Una cena ligera antes del atracón de kilómetros

Cena de la Pasta en Vista Alegre | TONI BLANCO

“Mañana llueve seguro”, se dicen unos a otros. No parece preocuparles demasiado el asunto. Están habituados a salir de entrenar bajo todo tipo de condiciones y no parece que el pronóstico meteorológico vaya a hacerles desistir. La Media Maratón de Córdoba no es una prueba cualquiera y la mayoría de quienes la abordan llevan mucho tiempo de preparación detrás. Para algunos es casi un acontecimiento de obligado cumplimiento, una fecha señalada en su calendario personal desde hace décadas.

Entre platos de pasta, frutas y yogur transcurrió el penúltimo acto del ritual de la Media: la Cena de la Pasta. Energía directa para los músculos y un momento para compartir anécdotas y compartir los desafíos que cada cual se marca. Esos propósitos que para algunos tendrán respuesta en el cronómetro y para otros en una mirada al espejo para decirse a sí mismo: sí, lo conseguiste. Cada cual tiene su reto personal. Los saludos a los amigos aderezaron la ingesta de hidratos de carbono en la última cena antes del atracón de kilómetros de la Media. A todos les esperan algo más de veintiún kilómetros sobre el asfalto, seguramente mojado, de las calles de Córdoba.

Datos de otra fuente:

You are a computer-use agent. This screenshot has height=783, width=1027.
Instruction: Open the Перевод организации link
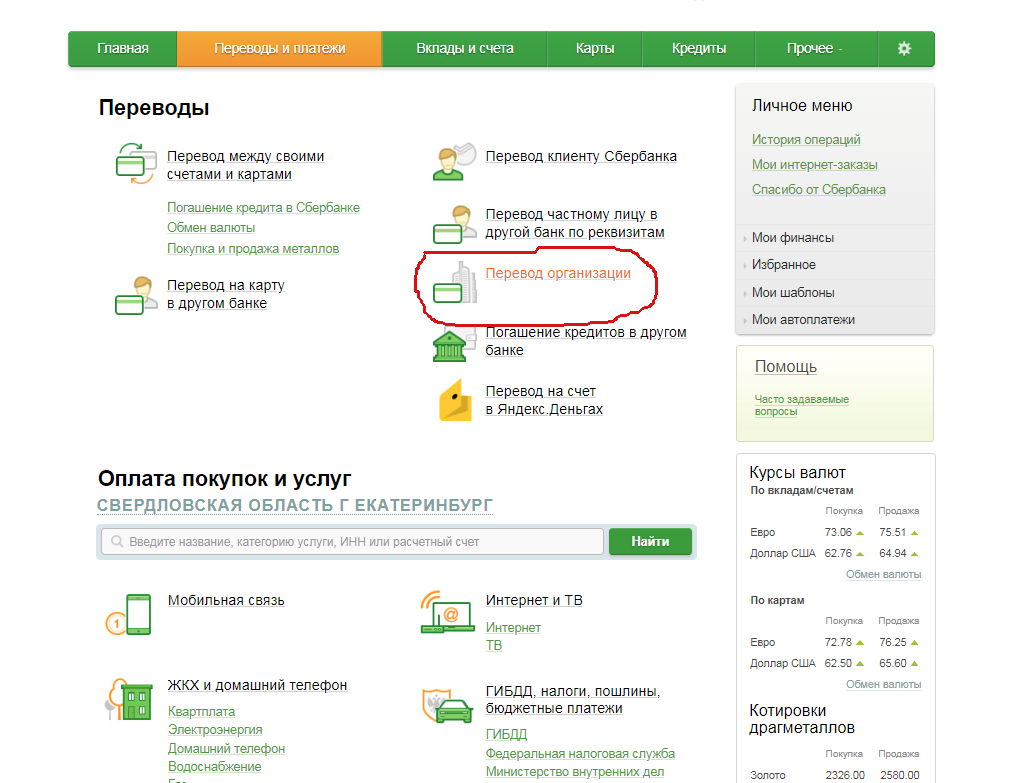pyautogui.click(x=558, y=273)
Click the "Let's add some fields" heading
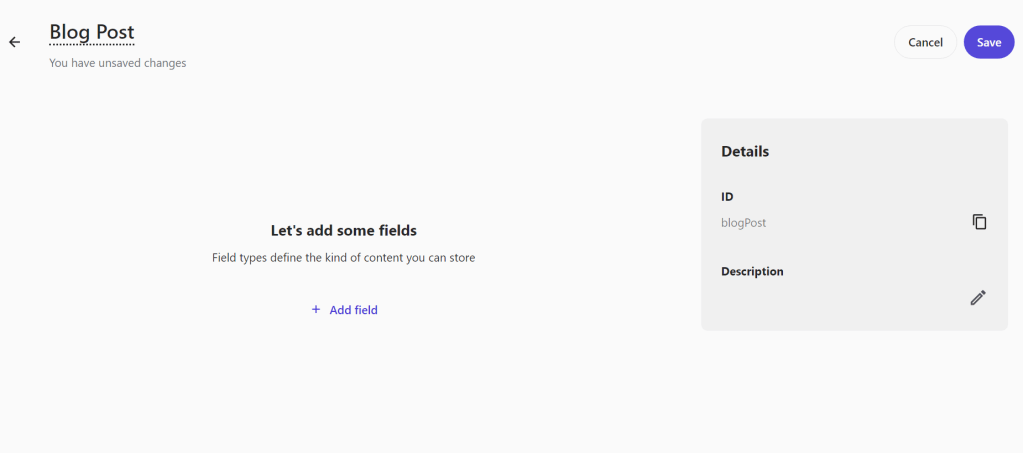This screenshot has height=453, width=1023. coord(343,230)
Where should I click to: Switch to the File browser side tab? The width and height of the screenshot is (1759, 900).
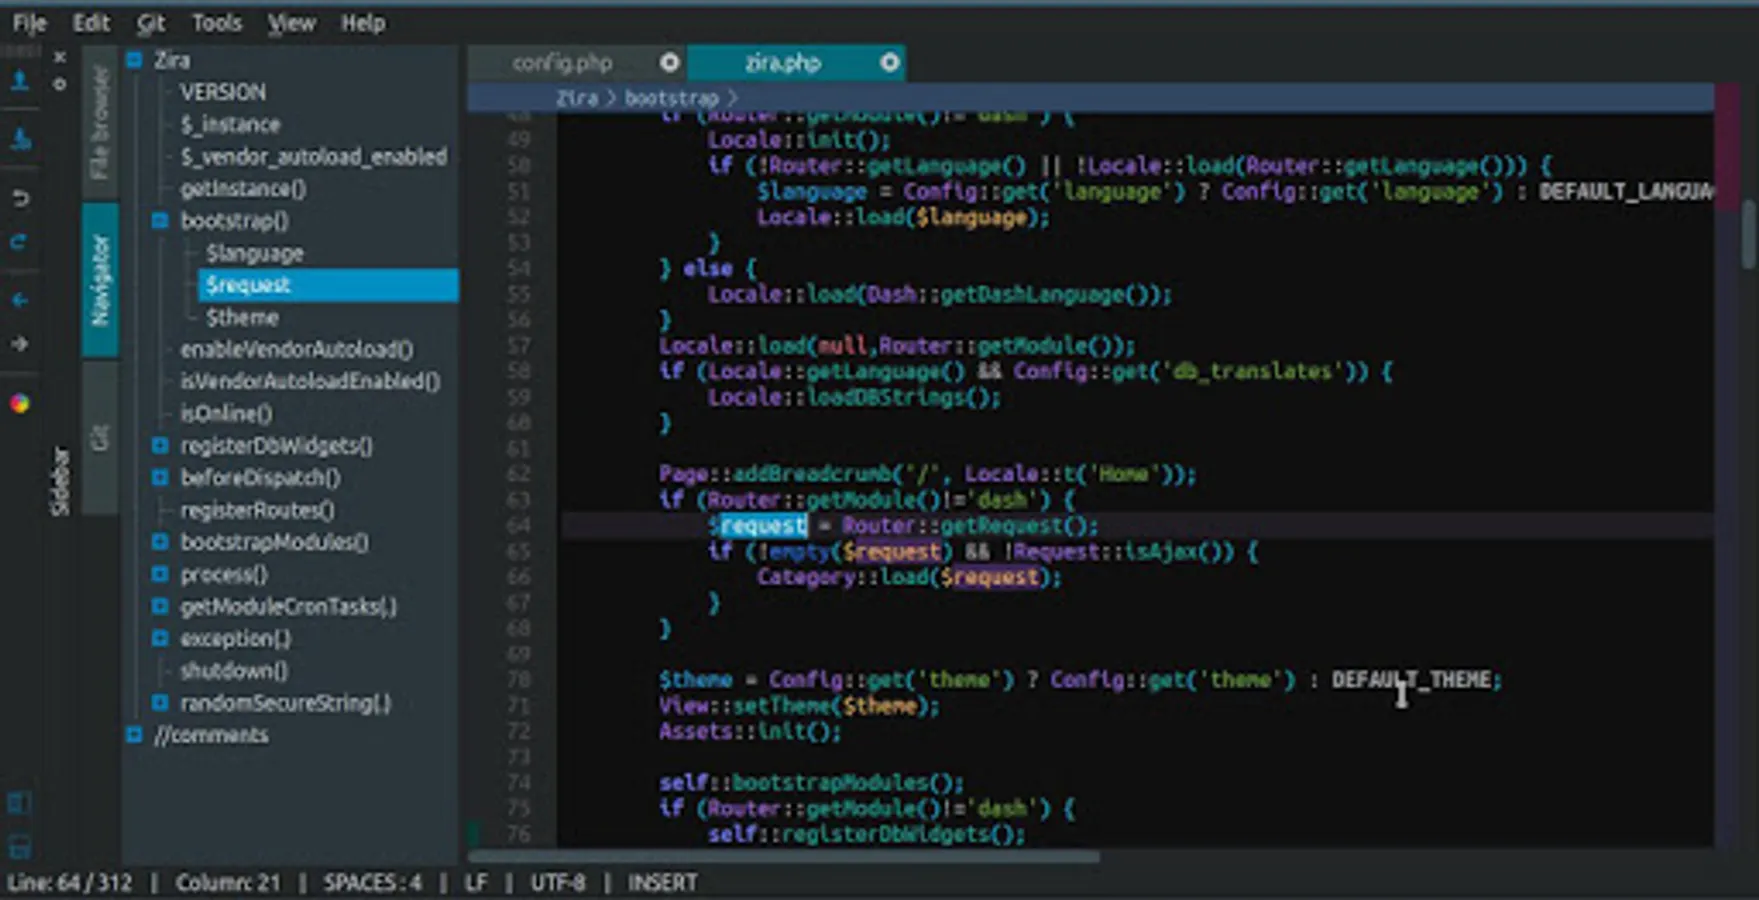tap(100, 123)
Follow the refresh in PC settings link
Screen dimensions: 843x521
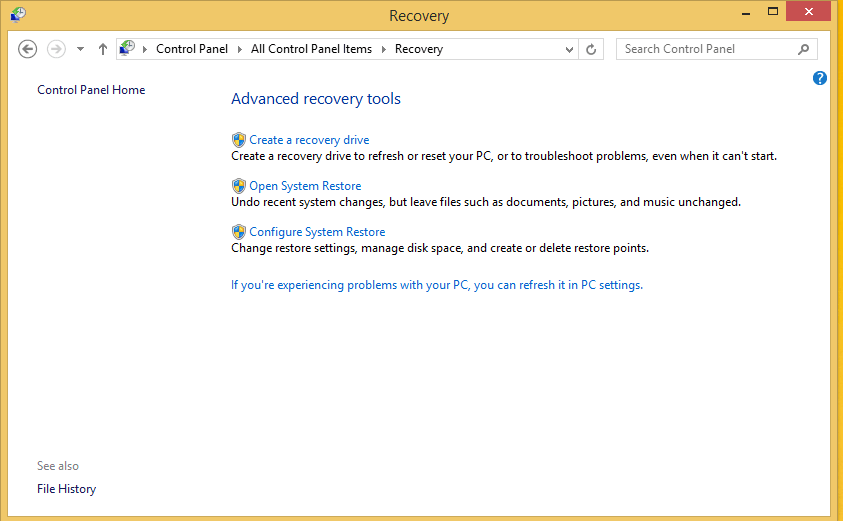tap(437, 285)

El pistoletazo de salida sonará a las 10:00 de la mañana en la avenida Conde Vallellano. Los cinco, no cuatro como la edición anterior, cajones de salida irán en dirección al sur de la ciudad, cruzando el Puente de San Rafael hasta la avenida de Granada. De ahí girarán hacia la Carretera de Castro y avenida de Cádiz, enfilando el Paseo de la Ribera y Compositor Rafael Castro a través del Puente de Miraflores. Una vez superada la zona del Estadio Municipal El Arcángel, la marea de corredores accederá a la zona este a partir del kilómetro 5, en un tramo de largas avenidas (Lonjas, Virgen del Mar o Zafiro) que pondrán por primera vez a prueba la resistencia y aguante de los participantes.

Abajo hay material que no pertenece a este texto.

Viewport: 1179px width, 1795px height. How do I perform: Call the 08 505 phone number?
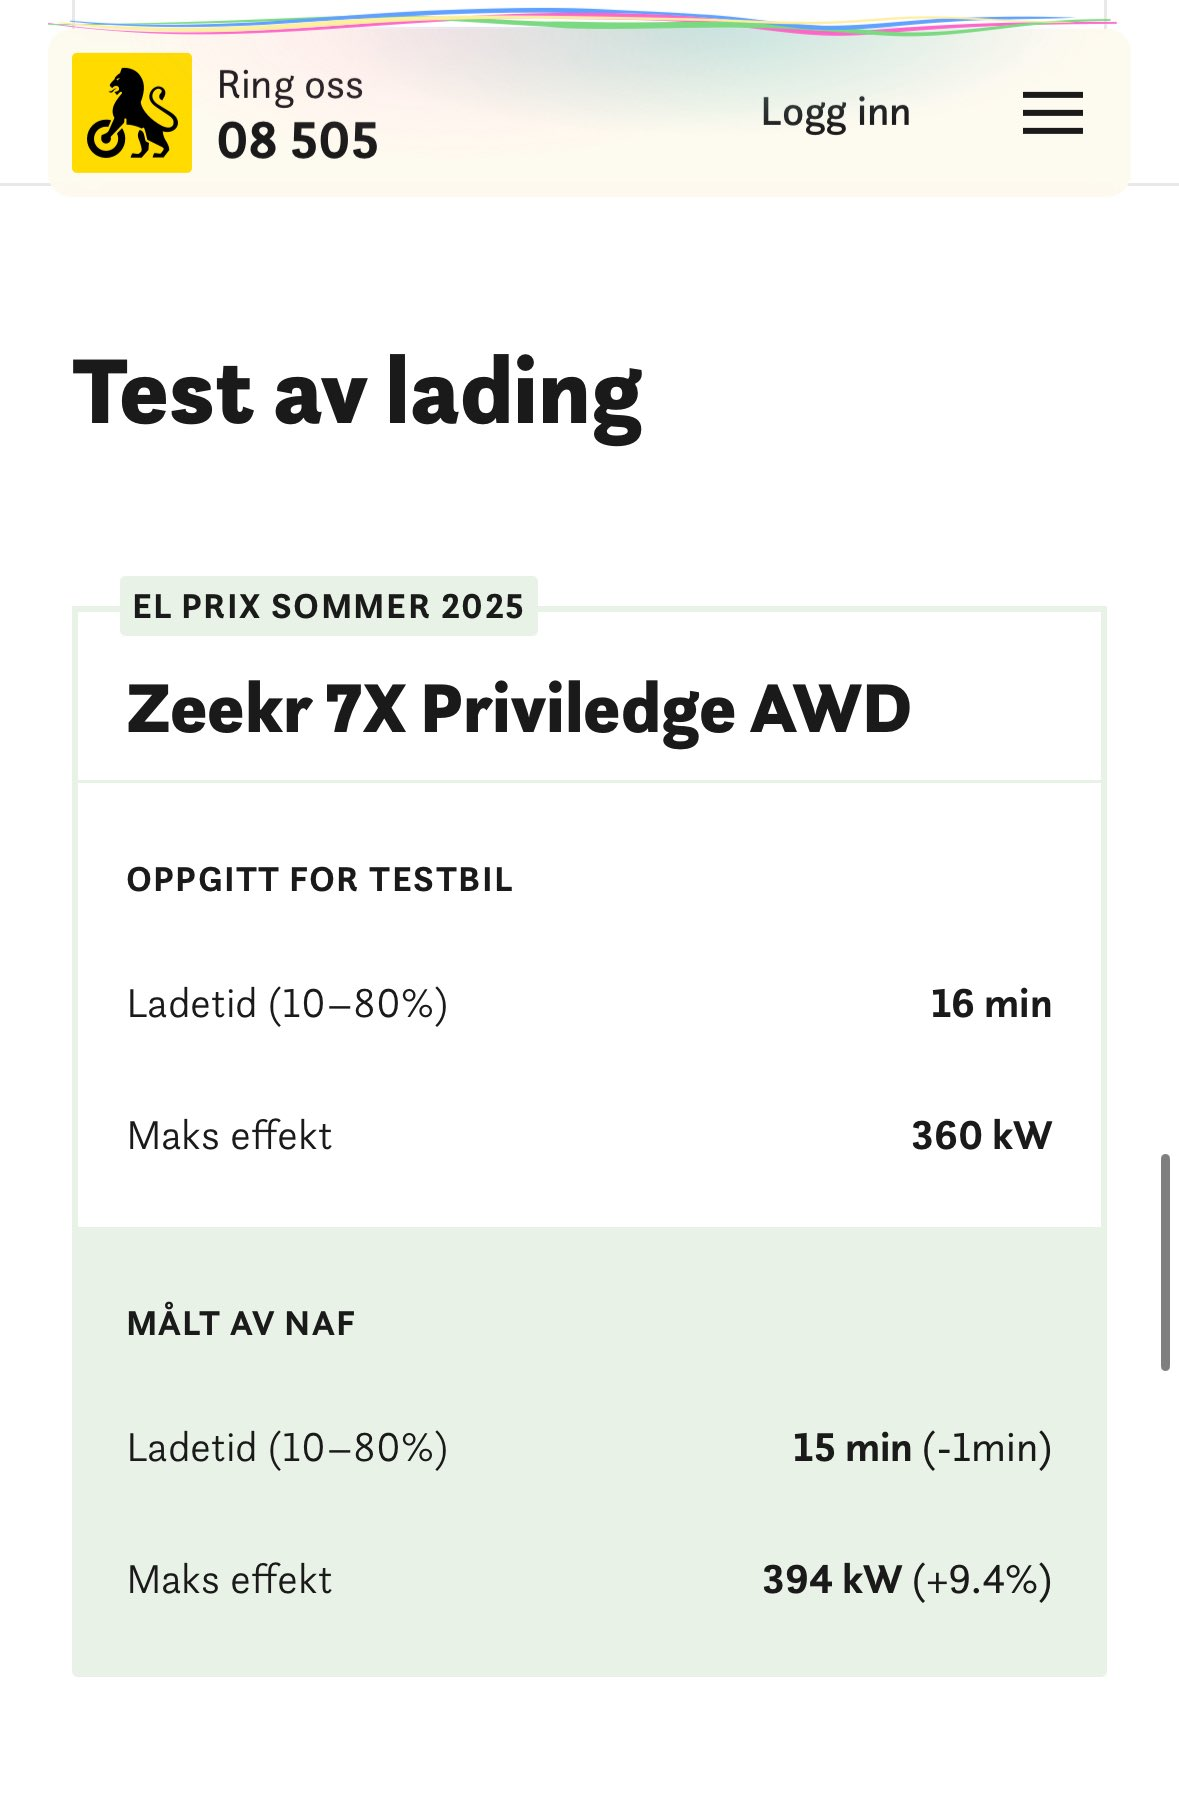[297, 141]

Sin embargo, esa dureza se afrontará después de haber superado el primer punto de avituallamiento (kilómetro 5). El resto estarán situados en los puntos kilométricos 10, 15 y 17.5, mientras que los puntos de asistencia médica estarán presentes en el 7, 11, 15, 16, 19.5 y en la línea de meta.

Una vez alcanzada la avenida Carlos III, la competición llegará a su ecuador, dirigiéndose ahora hacia la zona centro en la que aparecerán las primeras zonas inclinadas en Agrupación Córdoba y Ollerías. A partir de ahí se dará paso al pulmón de la carrera, en lo que a público se refiere. En Plaza de Colón, Ronda de los Tejares, Cruz Conde, Tendillas o Gondomar se reunirá gran parte del público presente, que ofrecerá una dosis extra de oxígeno a los corredores para encarar el último tramo de la prueba. Por su parte, desde el Paseo de la Victoria, avenida de América y avenida Gran Capitán, el recorrido irá hacia el norte de la ciudad, superado ya el kilómetro 13.

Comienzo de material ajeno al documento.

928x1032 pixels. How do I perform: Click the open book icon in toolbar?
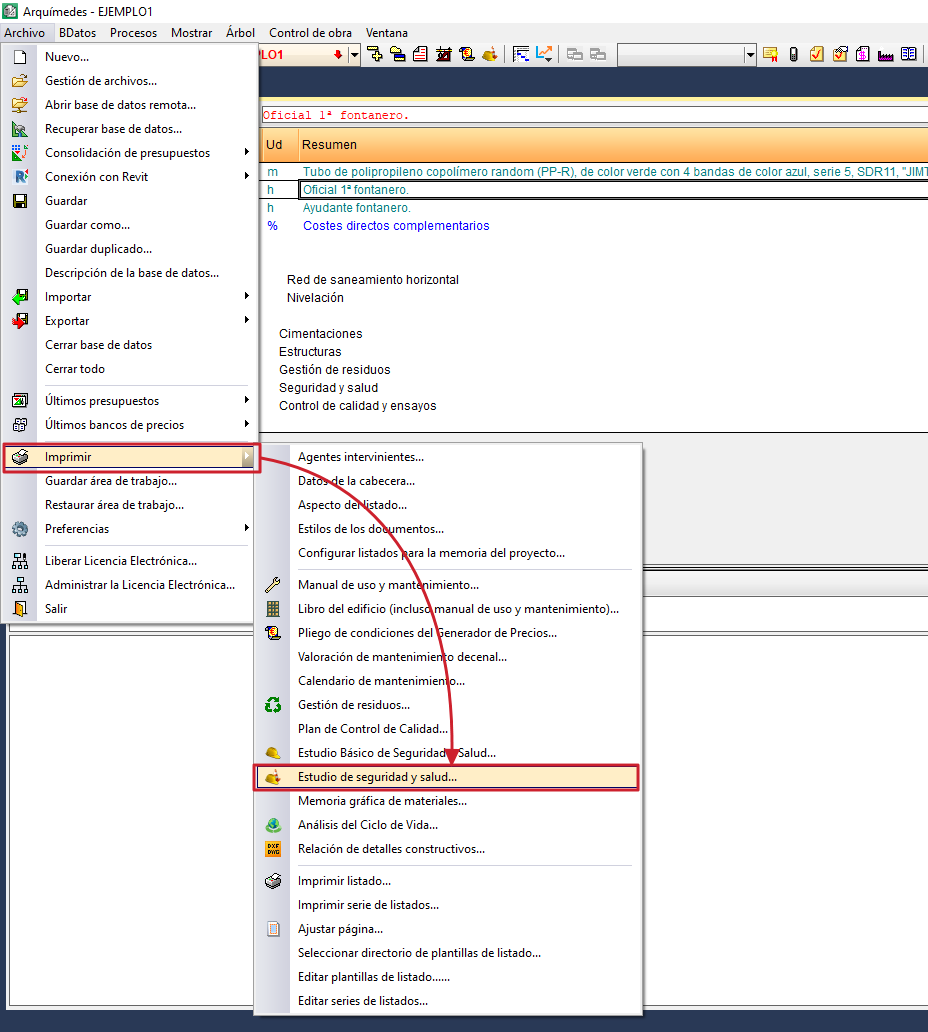tap(908, 54)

Será entonces cuando se pongan de nuevo a prueba las fuerzas de los atletas, ya que éste será el punto decisivo de cara a alcanzar la meta. El poder mental de los participantes deberá hacer frente a la avenida del Brillante, dando paso de nuevo a una zona de tramos largos (La Arruzafilla, Cañito Bazán o Arroyo del Moro). Eso sí, desde el kilómetro 15 se dará un pequeño respiro con una zona de bajada que conectará con el oeste. Una vez superado el último punto de avituallamiento, el circuito girará hacia la avenida del Aeropuerto desde Conde Zamora, para adentrarse de nuevo en Conde de Vallellano, Puente de San Rafael y encarar la avenida de Fray Albino. La recta final por el Puente Romano hasta la Puerta del Puente dibuja un desenlace de gran belleza.